Task instructions:
Copy the rows from the line with "Task: Expand the Maya item under 收藏夹" to the line with "Action: [x=47, y=172]", substituting "Open" for "Expand" and leaving everything else unchanged.

Task input:
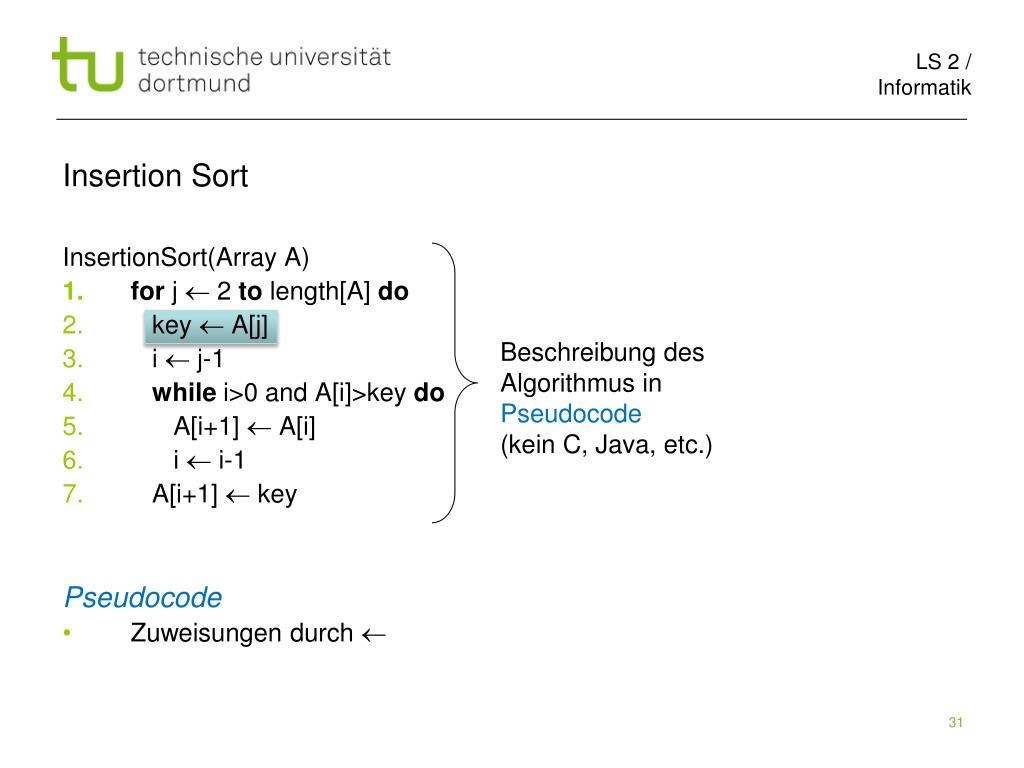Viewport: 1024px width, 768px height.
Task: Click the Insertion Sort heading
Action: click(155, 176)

==

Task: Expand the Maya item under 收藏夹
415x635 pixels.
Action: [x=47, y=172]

Expected answer:
Task: Open the Maya item under 收藏夹
415x635 pixels.
Action: [x=47, y=172]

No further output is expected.